Friday, 9 November, 2018
A healthier, more sustainable world, without paying more overall: this could be the result of the meat tax mooted by researchers this week.
New research suggests that a tax on red meat could prevent more than 220,000 deaths and save over US$40 billion in healthcare costs every year. Academics at the Oxford Martin Programme on the Future of Food and the Nuffield Department of Population Health argue that a levy on these meat products would help cover the burgeoning healthcare costs associated with them.
would welcome a tax on meat. We would also, however, want subsidies to be rolled out for healthier and more sustainable plant-based foods including pulses, fruit and vegetables. A meat tax is not about making things more expensive for people. It is about balancing a global food system some think produces far more in social costs than the economic value of the whole system.
Health research carries bad news for red and processed meat. The World Health Organisation has ranked processed meat alongside smoking as a class 1 carcinogenic. Even unprocessed red meat is warned against, and categorised as a class 2 carcinogenic.
But meat also causes environmental harm. Globally, the UN calculated that livestock produce more greenhouse gases than the direct emissions from every plane, ship, car, truck, and lorry combined. Livestock also drain water reserves, are the single largest user of land, and harm biodiversity far more than other foods. Just as planes and cars are taxed, so too should meat.
There will be costs to pay, tax or no tax. The question is who pays for them. The way we are eating is causing a huge burden for the taxpayer in terms of healthcare and responding to climate change. A meat tax is inspired by the simple economic idea that the costs of production should be paid by the producers or consumers, not the state, if production is to be efficient. If a factory starts up and pollutes a river, harming livelihoods, then it is efficient for the factory and its customers to pay for the clean-up.
We currently subsidise meat and dairy. Our Grow Green campaign calls for these subsidies to encourage a shift towards crops for human consumption. This would hand farmers the tools to protect the environment and public health. At present, policymakers are lumping them with the wrong incentives. In many ways, a meat tax would simply be equivalent to reducing or removing subsidies for meat production, so would help achieve environmental objectives.
Some object that government has no place influencing what people eat, which is a purely personal choice. To this we say: the government intervenes already; the question is not whether to intervene, but how. On your shopping receipt, you will see some items are taxed, others untaxed. The government has had to make a call on which consumer goods to tax. Furthermore, the government taxes sugar, sets out national eating guidelines, and provides subsidies for certain forms of food. The rhetoric of “hands off my plate” may be alluring, but ignores how the global food system is already, inevitably shaped by government policy.

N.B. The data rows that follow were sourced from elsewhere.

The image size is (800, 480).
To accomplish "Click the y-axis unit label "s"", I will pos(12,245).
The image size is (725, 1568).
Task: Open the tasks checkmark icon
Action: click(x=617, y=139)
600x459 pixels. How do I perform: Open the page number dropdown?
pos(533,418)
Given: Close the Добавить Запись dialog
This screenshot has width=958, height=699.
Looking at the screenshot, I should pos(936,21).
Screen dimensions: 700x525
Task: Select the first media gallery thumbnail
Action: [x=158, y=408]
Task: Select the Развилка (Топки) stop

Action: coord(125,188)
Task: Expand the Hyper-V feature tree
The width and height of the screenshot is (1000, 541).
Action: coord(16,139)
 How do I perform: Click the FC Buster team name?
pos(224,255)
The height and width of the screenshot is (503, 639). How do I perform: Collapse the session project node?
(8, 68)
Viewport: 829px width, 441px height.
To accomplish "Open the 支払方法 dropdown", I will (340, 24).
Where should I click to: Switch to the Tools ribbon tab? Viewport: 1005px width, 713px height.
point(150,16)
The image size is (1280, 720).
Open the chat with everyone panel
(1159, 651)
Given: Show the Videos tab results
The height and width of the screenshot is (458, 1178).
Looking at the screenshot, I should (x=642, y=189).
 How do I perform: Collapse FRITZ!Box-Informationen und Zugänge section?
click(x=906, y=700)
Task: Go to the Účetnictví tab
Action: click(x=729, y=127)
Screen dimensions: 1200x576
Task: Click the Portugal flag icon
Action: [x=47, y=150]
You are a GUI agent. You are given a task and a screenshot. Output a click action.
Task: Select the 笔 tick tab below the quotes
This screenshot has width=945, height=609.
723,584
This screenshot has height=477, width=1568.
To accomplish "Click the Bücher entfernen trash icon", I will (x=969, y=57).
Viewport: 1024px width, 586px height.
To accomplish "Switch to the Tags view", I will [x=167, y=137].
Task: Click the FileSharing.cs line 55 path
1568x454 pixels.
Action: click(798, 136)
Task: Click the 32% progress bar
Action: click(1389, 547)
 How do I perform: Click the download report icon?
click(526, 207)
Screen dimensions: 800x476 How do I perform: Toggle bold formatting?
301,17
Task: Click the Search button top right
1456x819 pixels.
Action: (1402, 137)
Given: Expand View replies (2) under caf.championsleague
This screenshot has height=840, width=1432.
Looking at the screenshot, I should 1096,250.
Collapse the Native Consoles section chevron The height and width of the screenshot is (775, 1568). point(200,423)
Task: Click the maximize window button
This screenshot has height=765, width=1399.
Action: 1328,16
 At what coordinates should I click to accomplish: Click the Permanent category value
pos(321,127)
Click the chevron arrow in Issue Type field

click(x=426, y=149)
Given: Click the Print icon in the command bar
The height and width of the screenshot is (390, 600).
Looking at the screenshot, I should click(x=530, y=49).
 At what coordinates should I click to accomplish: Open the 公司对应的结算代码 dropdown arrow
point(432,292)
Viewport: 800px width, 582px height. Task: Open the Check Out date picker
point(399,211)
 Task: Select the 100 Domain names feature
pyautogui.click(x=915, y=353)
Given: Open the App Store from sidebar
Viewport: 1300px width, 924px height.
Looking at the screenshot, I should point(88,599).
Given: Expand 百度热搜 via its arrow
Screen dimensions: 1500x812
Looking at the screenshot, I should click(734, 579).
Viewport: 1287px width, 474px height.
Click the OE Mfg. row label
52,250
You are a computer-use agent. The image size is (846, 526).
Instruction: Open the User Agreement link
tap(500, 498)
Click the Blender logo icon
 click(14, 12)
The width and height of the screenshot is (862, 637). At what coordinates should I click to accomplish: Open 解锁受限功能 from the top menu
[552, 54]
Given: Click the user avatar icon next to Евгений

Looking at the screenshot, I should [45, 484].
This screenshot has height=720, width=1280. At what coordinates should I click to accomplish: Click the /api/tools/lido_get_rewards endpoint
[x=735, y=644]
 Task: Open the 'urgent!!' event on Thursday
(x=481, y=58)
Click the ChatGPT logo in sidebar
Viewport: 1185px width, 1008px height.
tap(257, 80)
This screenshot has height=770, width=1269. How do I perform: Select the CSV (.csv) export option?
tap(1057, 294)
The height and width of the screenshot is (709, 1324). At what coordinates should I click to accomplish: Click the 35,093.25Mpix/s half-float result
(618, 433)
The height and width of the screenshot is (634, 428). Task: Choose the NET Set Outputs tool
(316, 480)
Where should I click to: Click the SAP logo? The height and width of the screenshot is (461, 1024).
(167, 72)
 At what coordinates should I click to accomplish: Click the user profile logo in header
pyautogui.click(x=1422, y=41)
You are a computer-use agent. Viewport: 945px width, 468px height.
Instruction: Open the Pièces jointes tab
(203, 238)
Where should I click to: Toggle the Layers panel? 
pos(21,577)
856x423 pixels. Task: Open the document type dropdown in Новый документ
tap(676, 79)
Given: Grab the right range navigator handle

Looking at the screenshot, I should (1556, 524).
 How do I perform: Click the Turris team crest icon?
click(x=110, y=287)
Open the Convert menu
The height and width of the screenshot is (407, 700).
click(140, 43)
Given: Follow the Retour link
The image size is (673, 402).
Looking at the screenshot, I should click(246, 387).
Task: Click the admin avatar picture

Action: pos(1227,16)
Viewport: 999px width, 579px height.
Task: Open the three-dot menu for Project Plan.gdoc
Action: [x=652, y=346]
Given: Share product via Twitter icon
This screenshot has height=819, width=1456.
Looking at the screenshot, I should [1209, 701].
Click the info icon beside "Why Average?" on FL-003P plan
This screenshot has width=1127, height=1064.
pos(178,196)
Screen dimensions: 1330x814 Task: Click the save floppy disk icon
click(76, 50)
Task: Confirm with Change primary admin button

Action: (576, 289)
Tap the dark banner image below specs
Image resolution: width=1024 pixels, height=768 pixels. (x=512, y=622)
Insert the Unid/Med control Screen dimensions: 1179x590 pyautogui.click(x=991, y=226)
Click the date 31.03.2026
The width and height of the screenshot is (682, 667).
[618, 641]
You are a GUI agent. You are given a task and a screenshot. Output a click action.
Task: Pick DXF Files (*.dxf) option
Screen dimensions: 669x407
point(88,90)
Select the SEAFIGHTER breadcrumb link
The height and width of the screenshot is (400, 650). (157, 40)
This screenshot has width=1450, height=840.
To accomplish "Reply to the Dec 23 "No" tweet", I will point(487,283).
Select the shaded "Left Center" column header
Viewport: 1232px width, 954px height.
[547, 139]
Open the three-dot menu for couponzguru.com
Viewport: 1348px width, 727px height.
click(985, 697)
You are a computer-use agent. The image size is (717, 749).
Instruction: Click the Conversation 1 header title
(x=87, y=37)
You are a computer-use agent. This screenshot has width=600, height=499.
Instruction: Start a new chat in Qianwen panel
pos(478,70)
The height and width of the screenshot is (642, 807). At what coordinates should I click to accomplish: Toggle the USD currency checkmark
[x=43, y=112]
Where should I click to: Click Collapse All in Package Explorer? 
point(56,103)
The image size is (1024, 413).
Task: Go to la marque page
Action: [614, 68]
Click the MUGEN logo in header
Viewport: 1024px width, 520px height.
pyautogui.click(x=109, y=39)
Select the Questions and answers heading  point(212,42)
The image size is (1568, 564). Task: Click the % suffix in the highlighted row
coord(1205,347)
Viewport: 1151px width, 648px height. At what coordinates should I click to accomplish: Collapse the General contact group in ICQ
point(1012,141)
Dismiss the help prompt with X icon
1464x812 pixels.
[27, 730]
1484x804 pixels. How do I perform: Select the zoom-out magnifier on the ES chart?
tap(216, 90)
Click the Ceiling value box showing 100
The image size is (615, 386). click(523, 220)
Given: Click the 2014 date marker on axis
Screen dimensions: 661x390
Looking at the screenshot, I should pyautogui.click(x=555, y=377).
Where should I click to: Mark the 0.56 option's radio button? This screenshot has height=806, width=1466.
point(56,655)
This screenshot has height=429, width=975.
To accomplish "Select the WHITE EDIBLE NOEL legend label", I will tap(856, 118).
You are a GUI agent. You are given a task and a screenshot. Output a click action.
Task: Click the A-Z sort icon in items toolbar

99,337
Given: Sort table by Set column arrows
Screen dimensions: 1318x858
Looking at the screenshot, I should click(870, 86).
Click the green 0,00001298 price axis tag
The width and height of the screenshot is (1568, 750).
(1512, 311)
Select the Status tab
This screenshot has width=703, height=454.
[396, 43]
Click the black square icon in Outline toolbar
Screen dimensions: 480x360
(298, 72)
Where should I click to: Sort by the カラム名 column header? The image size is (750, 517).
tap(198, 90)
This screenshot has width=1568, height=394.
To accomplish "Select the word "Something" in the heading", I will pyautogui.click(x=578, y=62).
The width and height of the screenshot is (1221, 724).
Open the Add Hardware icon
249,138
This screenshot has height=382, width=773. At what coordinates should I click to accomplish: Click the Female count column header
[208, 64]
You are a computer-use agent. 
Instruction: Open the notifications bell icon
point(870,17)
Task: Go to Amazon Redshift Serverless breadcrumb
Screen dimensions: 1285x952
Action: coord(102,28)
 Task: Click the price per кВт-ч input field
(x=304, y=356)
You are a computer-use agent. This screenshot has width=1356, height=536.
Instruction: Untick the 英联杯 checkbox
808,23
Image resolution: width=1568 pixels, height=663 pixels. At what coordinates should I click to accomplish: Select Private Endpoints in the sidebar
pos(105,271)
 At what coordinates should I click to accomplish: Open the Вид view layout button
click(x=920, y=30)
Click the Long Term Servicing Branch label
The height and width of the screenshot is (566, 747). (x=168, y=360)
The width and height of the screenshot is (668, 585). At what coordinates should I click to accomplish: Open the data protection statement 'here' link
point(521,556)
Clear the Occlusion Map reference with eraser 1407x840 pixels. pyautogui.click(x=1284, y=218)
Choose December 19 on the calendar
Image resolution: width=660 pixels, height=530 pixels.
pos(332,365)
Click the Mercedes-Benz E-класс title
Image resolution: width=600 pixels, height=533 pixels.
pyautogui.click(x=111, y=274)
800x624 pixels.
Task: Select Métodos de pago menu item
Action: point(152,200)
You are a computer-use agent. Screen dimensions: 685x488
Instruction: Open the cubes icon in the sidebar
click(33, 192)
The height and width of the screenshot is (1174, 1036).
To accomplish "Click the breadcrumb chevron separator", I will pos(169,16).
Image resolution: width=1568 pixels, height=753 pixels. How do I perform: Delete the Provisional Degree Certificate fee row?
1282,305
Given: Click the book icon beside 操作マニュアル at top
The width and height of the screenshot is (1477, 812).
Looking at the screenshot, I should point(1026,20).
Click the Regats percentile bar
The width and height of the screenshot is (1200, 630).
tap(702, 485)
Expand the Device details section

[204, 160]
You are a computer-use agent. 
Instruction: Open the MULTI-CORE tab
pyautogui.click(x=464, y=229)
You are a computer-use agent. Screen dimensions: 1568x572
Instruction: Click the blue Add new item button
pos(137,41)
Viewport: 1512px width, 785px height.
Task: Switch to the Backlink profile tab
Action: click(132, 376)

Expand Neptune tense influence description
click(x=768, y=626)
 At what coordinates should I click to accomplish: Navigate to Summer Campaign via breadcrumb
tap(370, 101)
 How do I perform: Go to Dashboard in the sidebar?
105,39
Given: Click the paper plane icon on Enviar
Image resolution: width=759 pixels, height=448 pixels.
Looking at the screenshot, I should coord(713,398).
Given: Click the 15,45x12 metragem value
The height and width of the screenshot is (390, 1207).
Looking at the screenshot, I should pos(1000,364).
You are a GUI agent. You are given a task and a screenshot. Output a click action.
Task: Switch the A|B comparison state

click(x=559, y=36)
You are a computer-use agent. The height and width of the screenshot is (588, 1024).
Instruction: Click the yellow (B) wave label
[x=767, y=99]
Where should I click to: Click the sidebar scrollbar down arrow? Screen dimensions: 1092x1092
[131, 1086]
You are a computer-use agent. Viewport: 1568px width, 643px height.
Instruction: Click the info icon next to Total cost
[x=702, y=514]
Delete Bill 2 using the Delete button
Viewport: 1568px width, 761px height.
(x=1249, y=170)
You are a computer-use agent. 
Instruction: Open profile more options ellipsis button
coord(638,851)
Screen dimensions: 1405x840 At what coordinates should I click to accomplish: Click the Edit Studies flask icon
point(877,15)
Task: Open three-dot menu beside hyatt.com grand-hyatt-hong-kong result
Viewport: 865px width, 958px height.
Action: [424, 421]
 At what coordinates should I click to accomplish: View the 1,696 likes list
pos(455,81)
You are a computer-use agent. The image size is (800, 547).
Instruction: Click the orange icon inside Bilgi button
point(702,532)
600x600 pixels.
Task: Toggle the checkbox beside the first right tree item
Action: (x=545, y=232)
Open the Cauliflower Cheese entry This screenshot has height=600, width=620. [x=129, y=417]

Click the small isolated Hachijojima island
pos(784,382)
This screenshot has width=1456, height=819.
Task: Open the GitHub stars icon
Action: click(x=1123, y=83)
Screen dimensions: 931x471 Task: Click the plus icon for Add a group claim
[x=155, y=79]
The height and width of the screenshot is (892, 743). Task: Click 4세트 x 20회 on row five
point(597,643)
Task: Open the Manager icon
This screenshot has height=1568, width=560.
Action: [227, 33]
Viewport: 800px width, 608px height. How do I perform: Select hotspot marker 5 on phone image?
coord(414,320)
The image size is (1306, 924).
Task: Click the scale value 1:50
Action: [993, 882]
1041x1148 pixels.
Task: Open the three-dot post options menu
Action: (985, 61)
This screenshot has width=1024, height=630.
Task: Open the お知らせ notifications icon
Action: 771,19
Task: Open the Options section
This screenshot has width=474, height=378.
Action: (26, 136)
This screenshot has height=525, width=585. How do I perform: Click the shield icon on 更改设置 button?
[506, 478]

Politicians should be less taken in by the rhetoric. A Chatham House report revealed that far from being outraged, people actually expect governments to lead on food policy where harms exist. Indeed, the report found that across societies, there is a ‘general belief that it is the role of government to spearhead efforts to address unsustainable consumption of meat’: so not just the harms of aviation say, but food – and meat. Indeed, it seems that part of expecting governments to lead on global challenges such as food security and climate change involves excepting them to lead on an international system such as food. The two are inextricably linked.
Incomes and complementary policies
Others will criticise a meat tax as regressive. There are concerns here that are entirely legitimate. But the criticism ignores the fact that millions of products have VAT applied to them, which is for now hard to change if we are to fund public services. Taxes tend to push up costs, but a meat tax ought to be accompanied by subsidies to bring costs down elsewhere: fruits, vegetables, and foods everyone requires for health are in some instances too expensive. Furthermore, policy can be implemented as part of a package; complementary policies can ensure that those on lower incomes receive support so that they are not worse off.
Our NHS is creaking. It is pushed further into trouble by the food environment we are faced with in this country. The Institute for Fiscal Studies has said that healthcare spending could rise to 38 percent of UK public spending in 2023-24, which could bring schools, roads, and defence into a fresh crisis. A meat tax is a smart idea which forms part of new “prevention is better than cure” approach. Indeed, a tax could save the government money, to prevent future tax rises on jobs and incomes.
And if markets are to work efficiently, costs which producers generate should ideally be paid by them and their consumers. Otherwise the taxpayer effectively stimulates overproduction of products that carry harm for society, and, in turn, the taxpayer themselves. The tax therefore makes sense from a broad range of political perspectives. It is something we think will be brought in sooner rather than later, as views shift and times change.